New rules regulating the activity of qualified financial investors (QFI) could attract more international capital to the US$400 billion Tadawul as the kingdom ushers in structural changes to recalibrate an economy that has been based around pumping oil for more than half a century.
The changes announced on Tuesday and expected to be implemented next summer include the introduction of covered short selling and stock lending as well as the removal of overall caps on foreign investment. The QFIs will be able to own as much as 49 per cent of a company’s capital. Individual QFIs will be able to own up to 10 per cent of a company’s share capital, compared with the current level of 5 per cent.
International asset managers attending a Euromoney conference in Riyadh offered qualified support for the reforms which are taking place as the kingdom moves towards listing part of the biggest jewel in its crown – Saudi Aramco.
Sheila Patel, the chief executive of international at Goldman Sachs Asset Management, said the reforms represented important steps towards making the kingdom and wider region more “investable”.
“Some of the changes are quite critical to the process of making this one of the markets that global investors can fit into their pantheon of asset allocation,” she said.
Richard Lacaille, the chief investment officer of State Street Global Advisors, said that it was admirable that progress was being made in introducing financial tools such as covered short selling but added it was essential that reforms were “complete and robust”.
Ensuring that minority shareholder rights were properly protected would also be an important consideration, he added.
The kingdom first allowed certain QFIs to invest directly in its stock exchange last June in a move widely expected to lead to a flood of investment by big foreign funds until then denied direct access to the market. While that did not materialise, officials say that boosting capitalisation was never really the point of a process intended to be more about governance than potentially destabilising floods of cash entering and leaving the market.
The reform of the Tadawul is taking place against a backdrop of unprecedented plans for economic diversification outlined in the Saudi Vision 2030 announced last month by the Saudi deputy crown prince Mohammed bin Salman.
While the stock exchange seeks to draw in more foreign funds, it also wants to encourage the listing of smaller companies and plans to launch a second market where they can list their shares.
Supporting small and medium-sized enterprises is a critical part of changing the structure of an economy dominated by one commodity in oil and one employer in the government.

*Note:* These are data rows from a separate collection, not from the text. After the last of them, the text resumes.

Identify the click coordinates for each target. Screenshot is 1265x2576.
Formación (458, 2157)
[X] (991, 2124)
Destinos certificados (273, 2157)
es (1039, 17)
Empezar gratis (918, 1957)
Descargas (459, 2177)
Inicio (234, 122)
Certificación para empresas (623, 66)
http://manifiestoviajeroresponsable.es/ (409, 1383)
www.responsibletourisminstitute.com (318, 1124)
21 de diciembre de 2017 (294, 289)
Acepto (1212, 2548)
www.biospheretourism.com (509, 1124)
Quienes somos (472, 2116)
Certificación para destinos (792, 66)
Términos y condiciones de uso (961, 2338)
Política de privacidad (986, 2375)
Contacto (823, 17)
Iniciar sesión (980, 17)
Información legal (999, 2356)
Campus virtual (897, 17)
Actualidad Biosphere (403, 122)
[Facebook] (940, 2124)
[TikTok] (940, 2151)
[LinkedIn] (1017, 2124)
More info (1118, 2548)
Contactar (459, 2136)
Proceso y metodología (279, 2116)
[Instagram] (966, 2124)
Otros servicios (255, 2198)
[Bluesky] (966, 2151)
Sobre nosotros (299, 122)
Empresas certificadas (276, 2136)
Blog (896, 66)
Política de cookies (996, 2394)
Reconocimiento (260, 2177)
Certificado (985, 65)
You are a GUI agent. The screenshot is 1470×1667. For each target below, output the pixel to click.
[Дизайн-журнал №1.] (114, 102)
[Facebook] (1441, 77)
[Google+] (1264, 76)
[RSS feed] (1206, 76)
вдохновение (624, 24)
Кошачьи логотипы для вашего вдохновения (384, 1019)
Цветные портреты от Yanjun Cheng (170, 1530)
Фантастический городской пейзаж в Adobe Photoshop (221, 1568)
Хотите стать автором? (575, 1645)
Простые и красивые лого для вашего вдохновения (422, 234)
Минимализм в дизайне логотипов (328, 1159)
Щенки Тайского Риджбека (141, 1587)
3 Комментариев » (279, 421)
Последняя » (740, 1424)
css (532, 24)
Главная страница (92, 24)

Mohammed Al Jadaan, the chairman of the capital markets authority, said that rules relating to the size of companies eligible to list their shares on the secondary market were yet to be finalised.
“But it is likely to be significantly smaller than the listing threshold for the main market. The main market threshold is 100 million [Saudi riyals, Dh97.9m] – potentially the second market could be single digits. The disclosure requirements are also likely to be a lot less than the main market. I don’t think it will be complicated,” he said.
The Tadawul is also moving towards its own initial public offering in 2018. The chief executive Khalid Abdullah Al Hussan said on Tuesday that financial advisers for the share sale would be announced within days.
The changes under way in the Saudi market may also affect other bourses in the region moving at different speeds towards improved governance as recognised by index compilers such as MSCI.
Inclusion in such indexes increases the visibility of regional companies to foreign institutions seeking both returns and transparency.
The fragmented nature of regional stock exchanges today seems even more pronounced from the perspective of an international investor, at a time of global market consolidation.
The idea of a single regional market listing stocks from Dubai to Dammam appears as much of a pipe dream as it has ever been.
But there is an opportunity for Saudi Arabia to become the “de facto” regional market drawing in new listings from its neighbours and even beyond the region without the need for a formal merger, says Mohammed El Kuwaiz, the chief executive of Derayah Financial, a Saudi investment firm.
“You don’t need much to play the role of a super-regional exchange,” he says. “There is nothing to prohibit Saudi Arabia from playing this role and make the Tadawul the regional hub.”